═════ Given data
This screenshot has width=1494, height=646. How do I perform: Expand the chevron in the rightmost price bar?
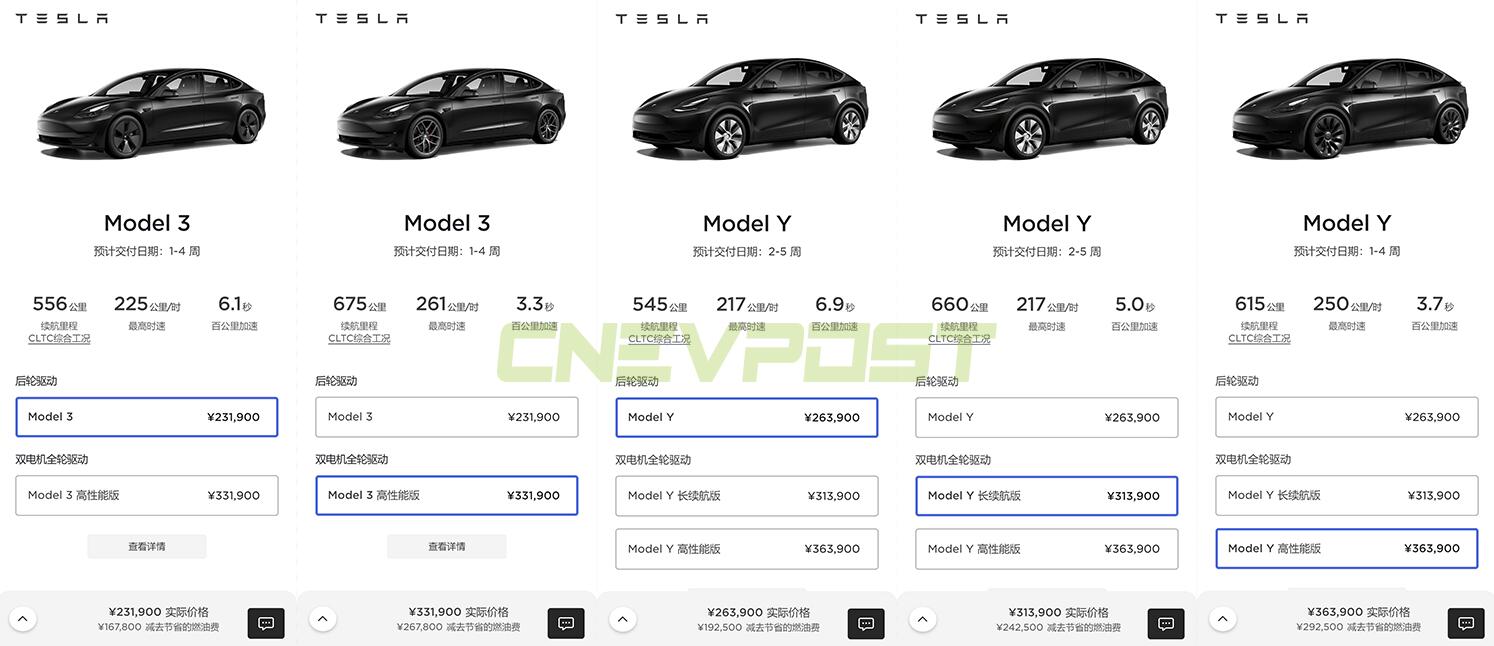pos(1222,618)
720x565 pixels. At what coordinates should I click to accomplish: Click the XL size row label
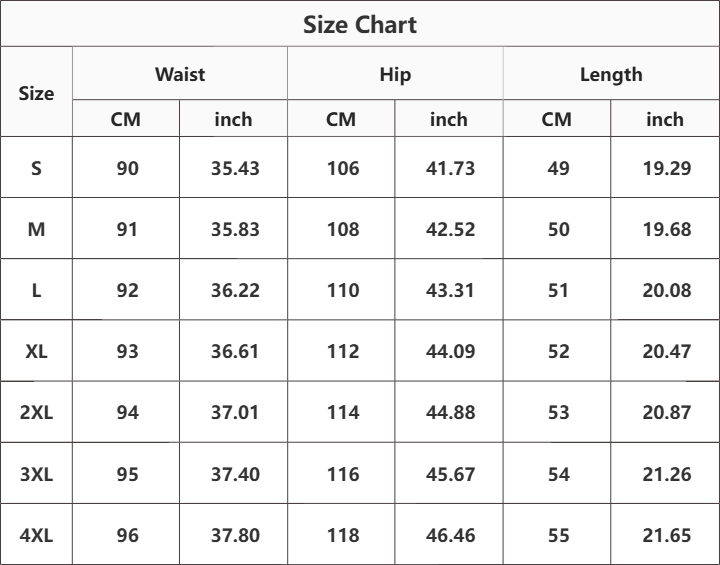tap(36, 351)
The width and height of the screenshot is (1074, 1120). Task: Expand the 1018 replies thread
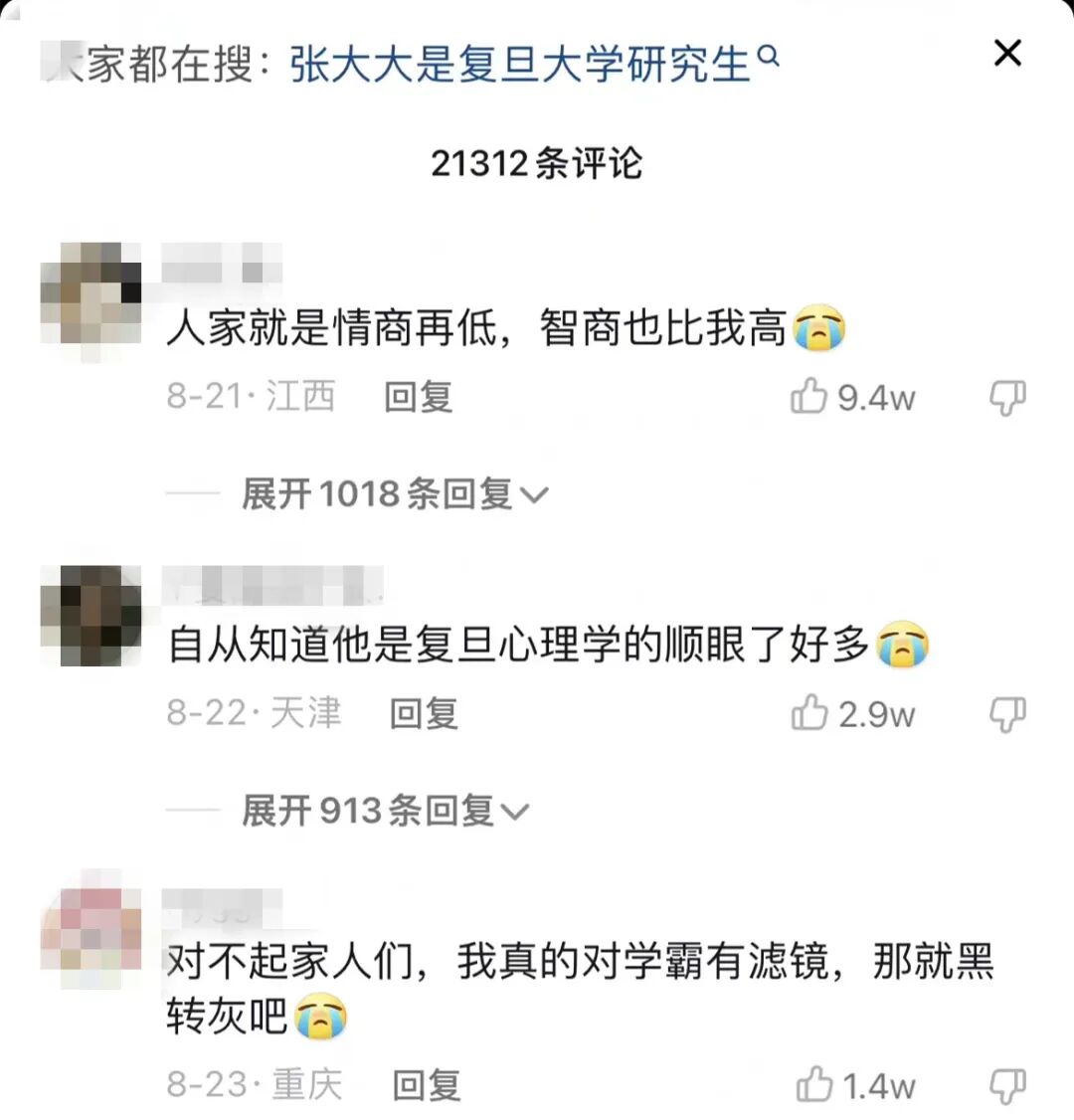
══════════
═════ Given data
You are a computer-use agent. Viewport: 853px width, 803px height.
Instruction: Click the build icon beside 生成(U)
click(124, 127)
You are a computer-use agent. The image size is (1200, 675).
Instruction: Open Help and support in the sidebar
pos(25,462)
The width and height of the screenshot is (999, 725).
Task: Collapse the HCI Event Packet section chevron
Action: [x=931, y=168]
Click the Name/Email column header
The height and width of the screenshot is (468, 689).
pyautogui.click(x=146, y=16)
══════════
### What is expected
When copying from the data above, print only the lines from the line containing "720x565 pixels. At" to the line containing "The width and height of the screenshot is (1074, 1120).", exactly, and leave the pictures out.

### Written response
720x565 pixels. At what coordinates should I click to accomplish: Click the XL size row label
tap(36, 351)
The width and height of the screenshot is (1074, 1120). Task: Expand the 1018 replies thread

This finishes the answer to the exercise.